Ancient Egyptians used black ink for writing the main body of text, while red ink was often used to highlight headings, instructions, or keywords. Research into the composition of ink has transformed ideas around Ancient Egyptian writing practices. Conducted by scientists led by the European Synchrotron Radiation Facility (ESRF) in Grenoble, France and the University of Copenhagen, in Denmark, the research centered on the exact composition of red and black inks in ancient Egyptian papyri circa 100-200 AD.
During the last decade, the history of ink in the ancient world has been under renewed scrutiny, particularly through artifacts from ancient Egypt and other ancient cultures such as Greece or Rome.

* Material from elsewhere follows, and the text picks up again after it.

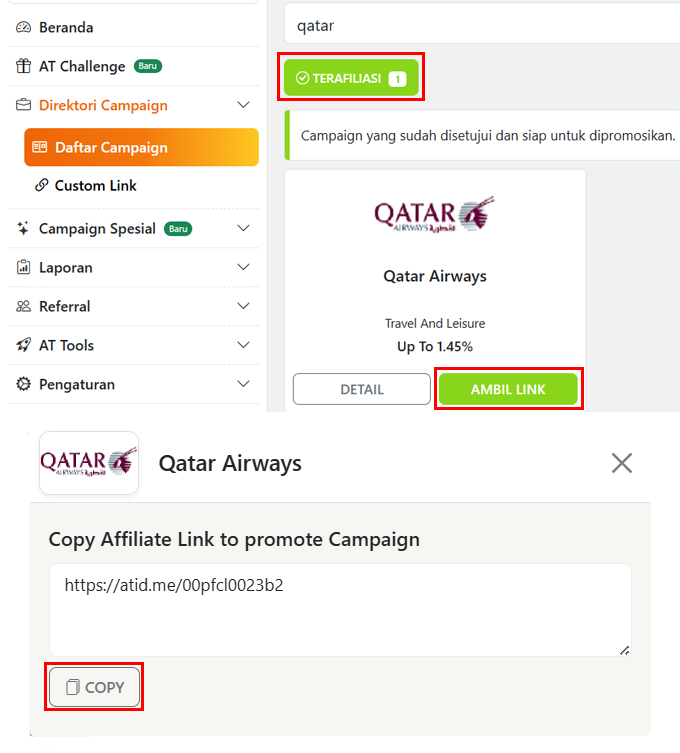Collapse the Direktori Campaign chevron

tap(243, 106)
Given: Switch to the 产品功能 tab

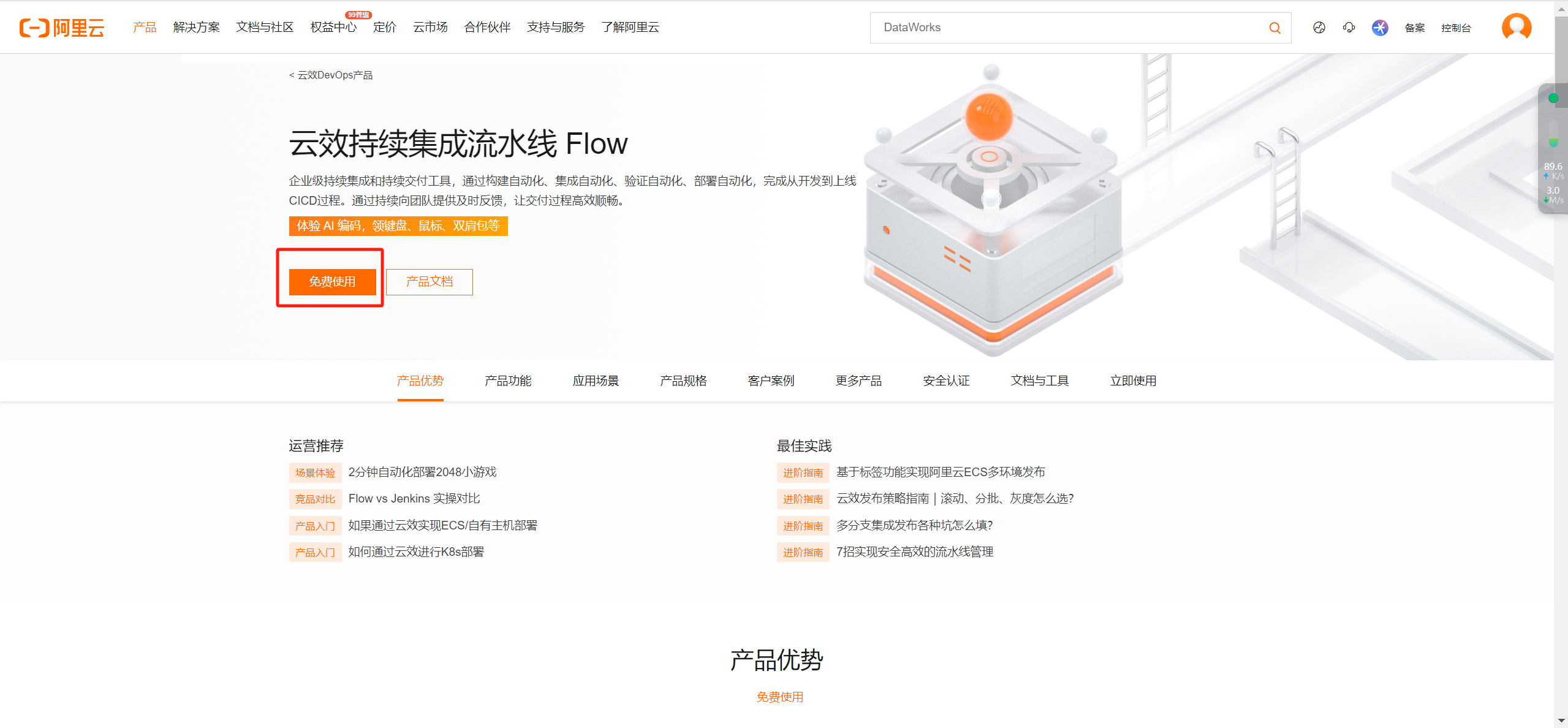Looking at the screenshot, I should coord(508,381).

The analysis used the powerful X-rays of the ESRF to study the red and black ink in papyri from the only large-scale institutional library known to have survived from ancient Egypt: the Tebtunis Temple Library.
The study included as many as twelve exceptional examples of ancient Egyptian papyrus fragments, all inscribed with red and black inks. It revealed that lead was probably used as a dryer rather than as a pigment. This technique would return thousands of years later, seeing extensive use in 15th century Europe during the re-discovery of oil painting during the Renaissance.

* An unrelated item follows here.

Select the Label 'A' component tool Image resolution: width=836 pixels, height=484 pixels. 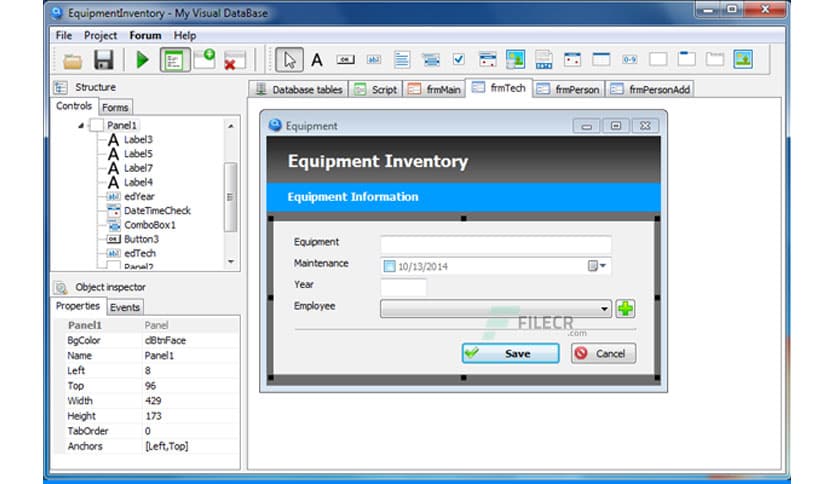coord(317,60)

“Something very striking was that we found that lead was added to the ink mixture, not as a dye, but as a dryer of the ink, so that the ink would stay on the papyrus,” says Cotte. The researchers came to this conclusion because they did not find any other type of lead, like lead white or minimum, which should be present if lead was used as a pigment. “The fact that the lead was not added as a pigment but as a dryer infers that the ink had quite a complex recipe and could not be made by just anyone,” adds Thomas Christiansen, Egyptologist from the University of Copenhagen and co-corresponding author.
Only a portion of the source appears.